== LATIHAN 1 ==
Kutip bagian cuplikan teks tentang diskusi KIKA, mulai dari "Darurat Kekerasan Akademik, KIKA" dan berakhir pada "Zustiyantoro dari Unnes.".
== LATIHAN 2 ==
Tentukan apakah pernyataan berikut sesuai dengan cuplikan teks tentang diskusi KIKA, jawab ya atau tidak, dan sertakan kutipan persis dari cuplikan teks yang menjadi penentunya: (a) Diskusi itu diadakan secara tatap muka di kampus UIN Alauddin Makassar. (b) Diskusi itu dipandu oleh Dhoni Zustiyantoro dari Unnes. (c) Jumlah mahasiswa yang dijatuhkan skors saat ini ialah 29 mahasiswa.

== CUPLIKAN TEKS ==

• • • • •

Darurat Kekerasan Akademik, KIKA Bahas Sampai Tuntas

Facebook
Twitter
WhatsApp
Sumber: Istimewa

Washilah – Kaukus Indonesia untuk Kebebasan Akademik (KIKA) melaksanakan diskusi dengan tema “Darurat Kekerasan Terhadap Insan Akademik,” via Google Meeting, Kamis (5/9/2024).

Kegiatan tersebut menghadirkan empat narasumber, diantaranya dari Universitas Lampung (Unila) KIKA, Dodi Faedulloh, Pimpinan Umum Unit Kegiatan Mahasiswa (UKM) Lembaga Informasi Mahasiswa Alauddin (Lima) Washilah, Rahmat Rizki, Sekertaris Jenderal Dema UIN Alauddin Makassar, Muh. Reski, dan Universitas Gadjah Mada (UGM) KIKA Antonella. Diskusi ini dipandu oleh Dhoni Zustiyantoro dari Unnes.

Diketahui diskusi ini berfokus pada kekerasan akademik yang tengah terjadi di UIN Alauddin Makassar akibat adanya Surat Edaran (SE) Nomor 259 Tahun 2024.

Selang beberapa menit setelah dimulainya diskusi, Muh. Reski memberi informasi mengenai bertambahnya jumlah mahasiswa kampus peradaban yang dijatuhkan skors akibat melanggar SE 259.

“Baru-baru tadi sore harinya 2 orang bertambah dari Fakultas Ushuluddin dan Filsafat,” jelasnya

Dengan adanya penambahan tersebut, maka saat ini jumlah mahasiswa yang dijatuhkan skors ialah 29 mahasiswa.

• • • • •

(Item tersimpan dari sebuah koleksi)
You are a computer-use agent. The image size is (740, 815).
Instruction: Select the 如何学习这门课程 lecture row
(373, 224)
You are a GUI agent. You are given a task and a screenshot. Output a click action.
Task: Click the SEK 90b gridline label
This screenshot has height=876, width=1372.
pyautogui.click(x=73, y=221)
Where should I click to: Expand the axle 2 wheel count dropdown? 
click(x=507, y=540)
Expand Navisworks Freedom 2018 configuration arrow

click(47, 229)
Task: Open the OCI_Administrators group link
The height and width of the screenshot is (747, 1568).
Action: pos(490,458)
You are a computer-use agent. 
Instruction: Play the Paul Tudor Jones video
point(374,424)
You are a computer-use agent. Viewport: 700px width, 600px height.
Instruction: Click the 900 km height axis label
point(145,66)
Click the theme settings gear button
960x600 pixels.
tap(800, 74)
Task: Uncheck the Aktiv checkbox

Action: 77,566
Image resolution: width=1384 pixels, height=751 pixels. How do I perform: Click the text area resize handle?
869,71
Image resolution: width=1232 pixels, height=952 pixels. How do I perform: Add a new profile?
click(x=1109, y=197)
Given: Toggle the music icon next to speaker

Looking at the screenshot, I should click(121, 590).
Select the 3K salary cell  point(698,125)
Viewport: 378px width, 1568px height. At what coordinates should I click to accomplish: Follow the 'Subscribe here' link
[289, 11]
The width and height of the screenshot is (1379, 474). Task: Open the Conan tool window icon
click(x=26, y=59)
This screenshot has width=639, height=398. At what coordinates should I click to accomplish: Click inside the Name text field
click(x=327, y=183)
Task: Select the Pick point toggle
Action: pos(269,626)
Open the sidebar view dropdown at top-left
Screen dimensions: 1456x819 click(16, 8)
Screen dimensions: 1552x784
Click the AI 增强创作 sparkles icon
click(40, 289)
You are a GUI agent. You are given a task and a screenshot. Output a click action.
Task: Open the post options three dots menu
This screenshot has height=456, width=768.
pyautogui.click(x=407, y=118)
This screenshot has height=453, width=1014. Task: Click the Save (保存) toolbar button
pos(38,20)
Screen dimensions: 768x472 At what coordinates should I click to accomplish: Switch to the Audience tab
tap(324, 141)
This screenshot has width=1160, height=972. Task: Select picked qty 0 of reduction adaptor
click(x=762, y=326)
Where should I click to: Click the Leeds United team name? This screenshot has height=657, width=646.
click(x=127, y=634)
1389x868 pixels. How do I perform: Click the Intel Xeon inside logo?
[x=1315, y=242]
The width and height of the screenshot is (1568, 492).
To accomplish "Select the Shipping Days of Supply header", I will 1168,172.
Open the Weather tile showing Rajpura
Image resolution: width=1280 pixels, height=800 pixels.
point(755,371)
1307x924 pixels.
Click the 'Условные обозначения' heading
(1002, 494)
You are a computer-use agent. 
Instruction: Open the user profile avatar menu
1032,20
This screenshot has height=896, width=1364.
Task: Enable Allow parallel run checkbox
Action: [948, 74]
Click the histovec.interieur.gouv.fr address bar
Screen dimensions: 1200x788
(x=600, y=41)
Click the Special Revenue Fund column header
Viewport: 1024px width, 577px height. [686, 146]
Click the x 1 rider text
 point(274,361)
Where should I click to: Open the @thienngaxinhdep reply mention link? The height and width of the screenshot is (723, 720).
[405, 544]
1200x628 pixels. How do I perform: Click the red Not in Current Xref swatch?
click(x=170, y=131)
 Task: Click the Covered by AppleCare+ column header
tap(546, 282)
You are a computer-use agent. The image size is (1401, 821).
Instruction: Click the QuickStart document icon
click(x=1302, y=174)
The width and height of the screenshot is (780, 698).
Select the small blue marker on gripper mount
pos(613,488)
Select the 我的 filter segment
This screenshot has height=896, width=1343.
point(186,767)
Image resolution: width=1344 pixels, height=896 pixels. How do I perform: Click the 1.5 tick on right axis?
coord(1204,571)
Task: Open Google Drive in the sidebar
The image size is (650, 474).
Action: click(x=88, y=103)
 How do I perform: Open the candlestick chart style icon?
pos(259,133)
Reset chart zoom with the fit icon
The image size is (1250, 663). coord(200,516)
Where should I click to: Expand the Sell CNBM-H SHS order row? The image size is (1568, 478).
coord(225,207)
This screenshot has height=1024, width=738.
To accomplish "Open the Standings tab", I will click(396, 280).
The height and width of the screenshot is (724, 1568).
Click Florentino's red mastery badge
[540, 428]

• • • • •

== JAWABAN 1 ==
Darurat Kekerasan Akademik, KIKA Bahas Sampai Tuntas

Facebook
Twitter
WhatsApp
Sumber: Istimewa

Washilah – Kaukus Indonesia untuk Kebebasan Akademik (KIKA) melaksanakan diskusi dengan tema “Darurat Kekerasan Terhadap Insan Akademik,” via Google Meeting, Kamis (5/9/2024).

Kegiatan tersebut menghadirkan empat narasumber, diantaranya dari Universitas Lampung (Unila) KIKA, Dodi Faedulloh, Pimpinan Umum Unit Kegiatan Mahasiswa (UKM) Lembaga Informasi Mahasiswa Alauddin (Lima) Washilah, Rahmat Rizki, Sekertaris Jenderal Dema UIN Alauddin Makassar, Muh. Reski, dan Universitas Gadjah Mada (UGM) KIKA Antonella. Diskusi ini dipandu oleh Dhoni Zustiyantoro dari Unnes.

== JAWABAN 2 ==
(a) Tidak: "via Google Meeting"
(b) Ya: "Diskusi ini dipandu oleh Dhoni Zustiyantoro dari Unnes."
(c) Ya: "maka saat ini jumlah mahasiswa yang dijatuhkan skors ialah 29 mahasiswa."